As such, I think that sexual play is appropriate, in that it prepares children to handle these issues as they grow up. Children can dress up, wear makeup, and apply non-permanent “tramp stamps” without learning they are merely supposed to be sex objects or work in the sex trades when they grow up. It all depends on context, and how children are introduced to these things. We, as parents, can help them understand the implications of these things.
However, since most people believe in childhood innocence to one degree or another, when they see a nine year old with a tramp stamp, they assume the child is innocent and has no idea what the tramp stamp means. So it concerns them.
Should they be concerned? Not necessarily. Maybe the kids do know exactly what they are doing. Perhaps their parents or teachers have already discussed these issues with them. Even if they haven’t, children are not dumb. They see things on TV or in the real world, and they know what happens. In the old days, kids knew about sex because they saw animals doing it all the time.

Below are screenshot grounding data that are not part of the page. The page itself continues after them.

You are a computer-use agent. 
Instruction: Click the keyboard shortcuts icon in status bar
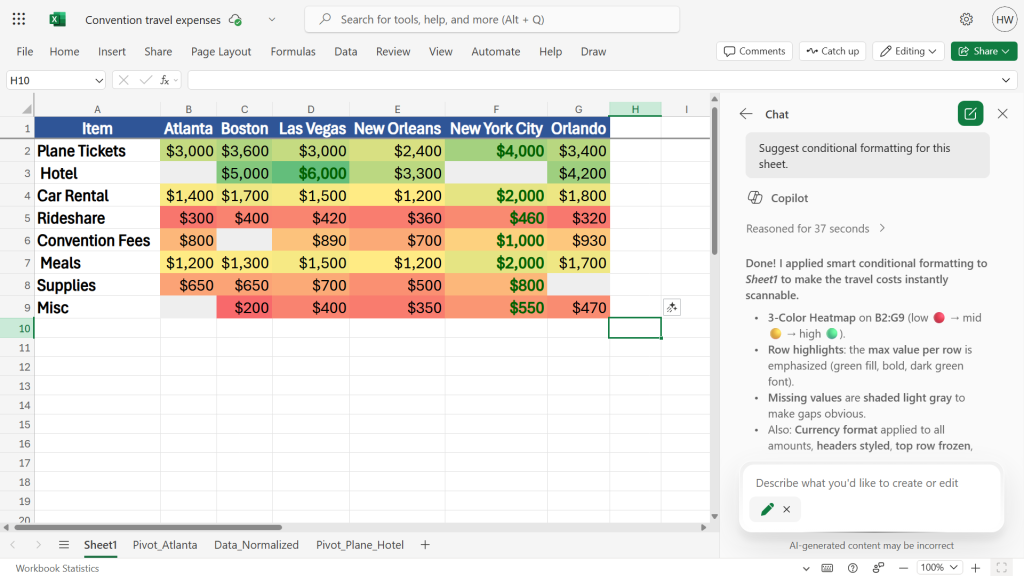pyautogui.click(x=827, y=567)
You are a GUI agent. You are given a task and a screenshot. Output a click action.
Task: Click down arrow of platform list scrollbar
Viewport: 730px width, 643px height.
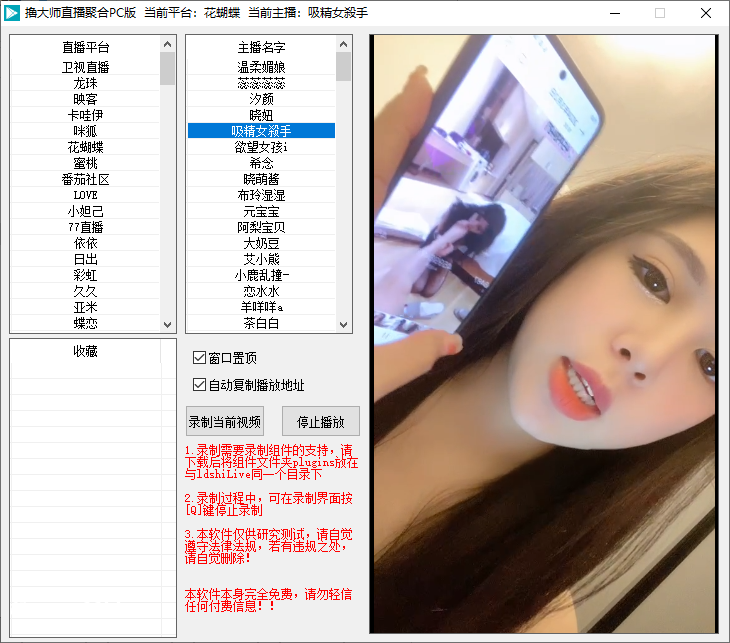click(x=168, y=325)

These days, kids understand about “sexy” as a concept from age three or four, I bet. I know my daughter and her classmates were using the term by age five or six. They did not fully understand it, but they knew that it was a thing that made people like you. It is a thing that raises your status. They probably think it is just about clothes and looking attractive.
When parents tell them not to try to look sexy, I’m sure it confuses kids for a while. Of course, kids are always seeing contradictions between the way people actually behave and the things their parents and others tell them to do. They learn to deal with this confusion in one way or another. Sometimes it creates psychological problems such as enormous guilt when their bodies want to feel a way they have learned to believe is morally wrong.
But life is confusing and there are mixed messages everywhere and children deal with it. Many people are quite successful despite having all kinds of sexual problems. Children can be abused sexually or see death and violence in war and still grow up to be functional adults. They’ll have a different understanding of the world from a child whose “innocence” was protected, but who is to say which one is better, or better functioning?
There are dangers to not preparing children soon enough. It can result in teen pregnancy or sexually transmitted diseases. There are arguments on how to prepare (sex education vs abstinence education), but both sides are trying to prepare their kids, and I believe both sides are well-intentioned.
There are probably also dangers to providing more information than kids can handle, or to providing it in a misleading way. Kids might learn about the specifics of sex early on, and then try it out, where they might not have tried it if they didn’t know about it. Some people believe that knowledge is a double-edged sword—it can help, but it can also lead people into danger. Which is more likely? Your answer to that will depend on what you think about childrens’ capabilities.
In conclusion, let me say that I believe in more information sooner. I believe that the information can be provided in a context that will prepare kids, not lead them into danger. I believe that I am a parent who can do that well. I’m sure others doubt their capabilities of preparing children until the kids are much older. I think they would also prepare their kids in a very different way. We might call each other bad parents, depending on our theory of sex education, but beneath all that, we all have the same goal: keeping our children out of danger.